As Zum mentioned above, there was a member (zoeconnor) who widened a boat as you're doing. The other member mentioned that he also had a 1032, but converted a different boat. He made 34 posts and we haven't heard from him since.





Here's the link so you can see what he did in his project: https://www.tinboats.net/forum/viewtopic.php?f=21&t=3034

Looking outside of the building in the pics, there seem to be a number of boats out there. Are you doing the mods at a marina/boat yard?


----------



## huntinfool (Aug 10, 2009)

My father and I have a fiberglass repair shop. We do repairs for several of the local manufacturers and Bass Pro Shops. Plus we buy and sell a few boats on the side (used boat dealership and we sell maybe 3-4 boats a year). 

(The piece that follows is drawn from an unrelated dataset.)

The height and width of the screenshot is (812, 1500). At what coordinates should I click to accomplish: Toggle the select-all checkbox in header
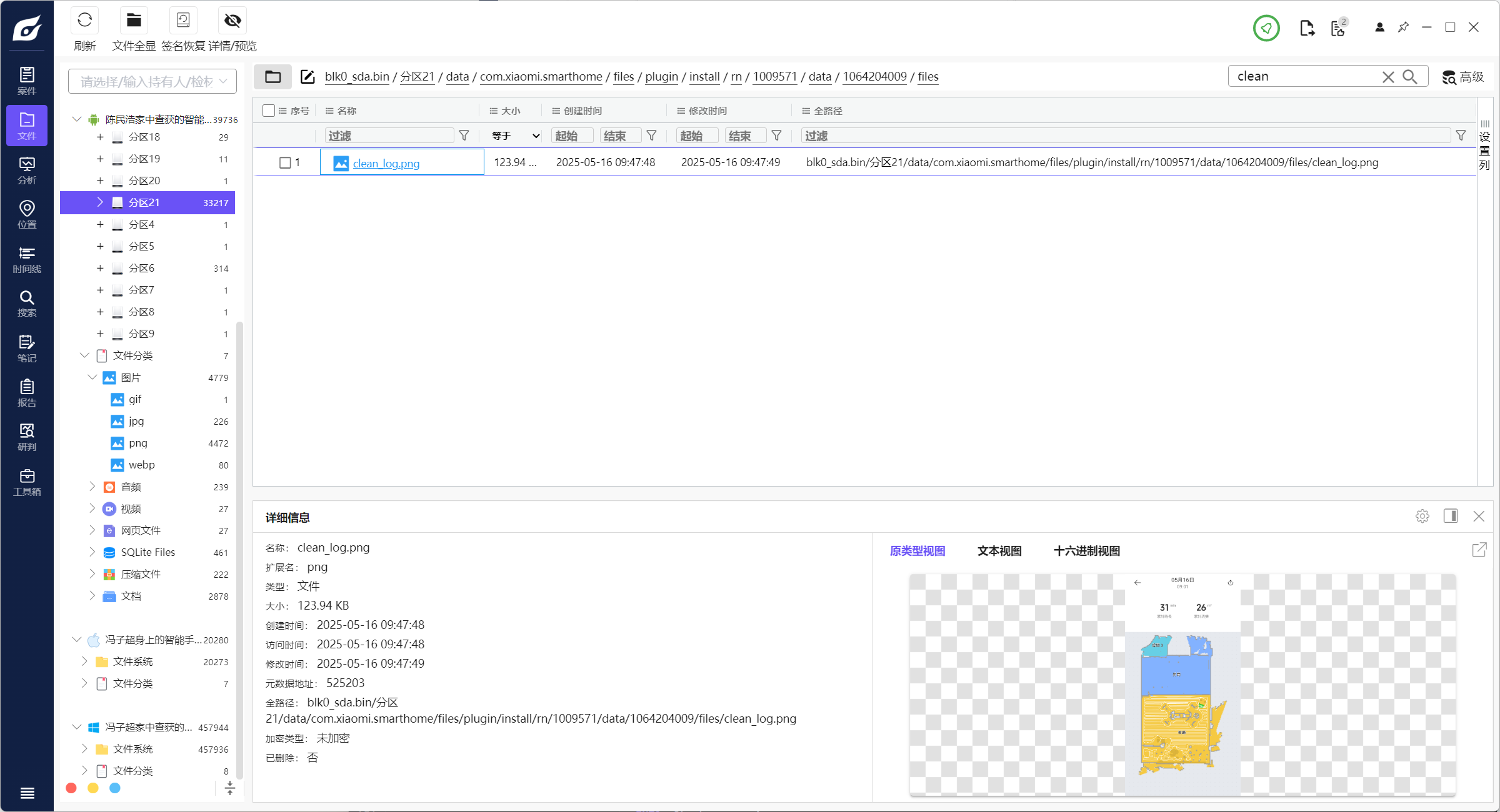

We do Aluminum welding for Bass Pro Shops as well. Hence the reason for all the boats. Plus we own several each. But this was a project just for us. It really turned out better than we hoped for. 

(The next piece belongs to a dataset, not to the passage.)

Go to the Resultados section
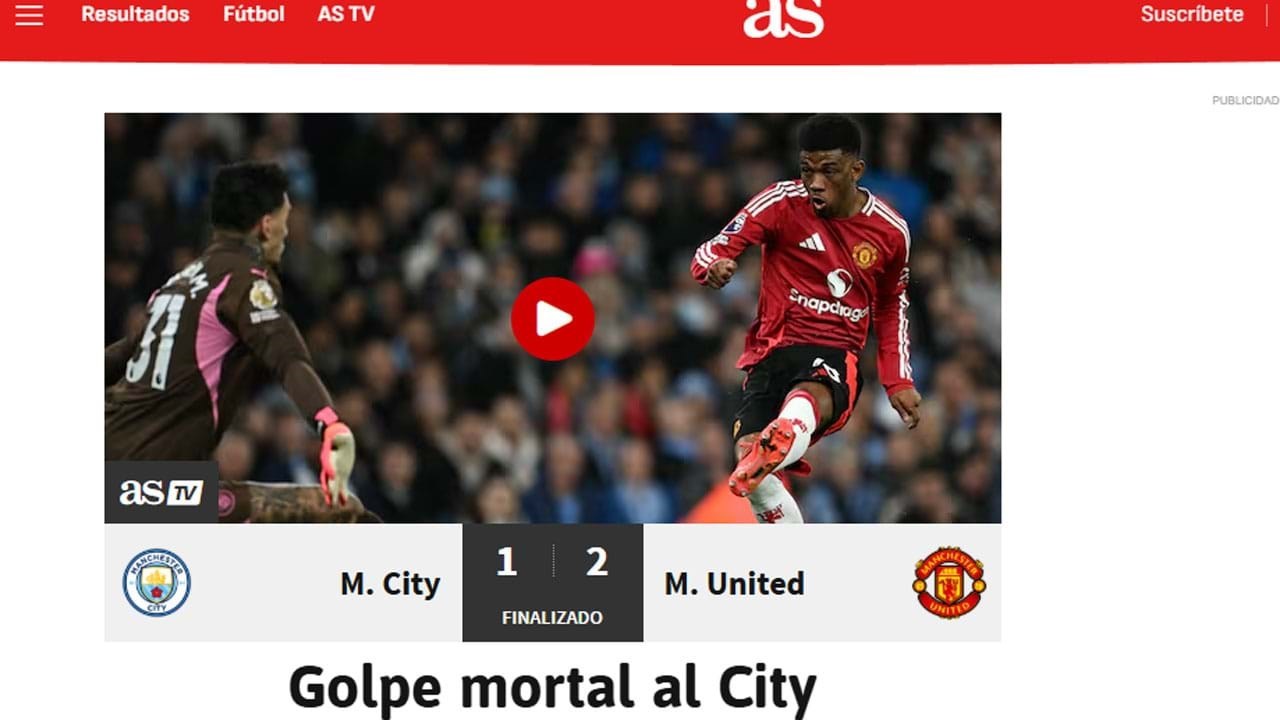The width and height of the screenshot is (1280, 720). click(x=135, y=14)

Thanks for the link too, I'm going to go view it now.


----------



## RBuffordTJ (Aug 10, 2009)

I love seeing people do this type of stuff! How awesome!

Bufford in hot Orlando


----------



## huntinfool (Aug 14, 2009)

This was such a fun project, and I can't wait to do it again.


----------



## krisopp (Aug 16, 2009)

Nice Dude! I'll have to come check it out soon.


----------



## huntinfool (Aug 20, 2009)

When you come over Sunday to weld your boat up remind me and we will go look at it.


----------



## bassboy1 (Aug 20, 2009)

What welding machine do you use for the thinner gauge stuff?


----------



## huntinfool (Aug 21, 2009)

We have a Miller Syncrowave. It is a tig welder and it takes some experience and patience. Experience to not blow a hole through it and patience to fix the hole you blew through it.


----------



## Jim (Sep 14, 2009)

Awesome job man and great skill you got there!


----------



## huntinfool (Sep 14, 2009)

I wish I could take all the credit, but my father is the one who did most of the work. i helped where I could, but this was really his brainchild.


----------



## zeedogg (Sep 2, 2011)

This is what I would love to do to a 1032 ! wowowow! How much is aluminum to buy to add the additional width?

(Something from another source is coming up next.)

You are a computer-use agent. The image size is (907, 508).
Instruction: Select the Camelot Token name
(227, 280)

I'm necro-posting, I know... Sorry!


----------



## huntinfool (Mar 4, 2014)

zeedogg said:


> This is what I would love to do to a 1032 ! wowowow! How much is aluminum to buy to add the additional width?
> 
> I'm necro-posting, I know... Sorry!


We had all the aluminum laying around, so it didn't cost us a dime. We haven't fished it much as we have been building other boats and fishing them. But we will have this one forever. I'm thinking it would be great to take up the north end of lake conroe here. Way up the creek and fish it there, just the right size....


----------



## DrNip (Mar 4, 2014)

I would have loved to see the completed pics of this 1050.


----------



## huntinfool (Mar 4, 2014)

They're on the first page. I'll try and take some more.


----------



## DrNip (Mar 4, 2014)

I saw those pics but I couldn't tell if you completed it or not. They were small pics.


----------



## huntinfool (Mar 4, 2014)

I'll try and take some more. It is outside now and I should have more light.


----------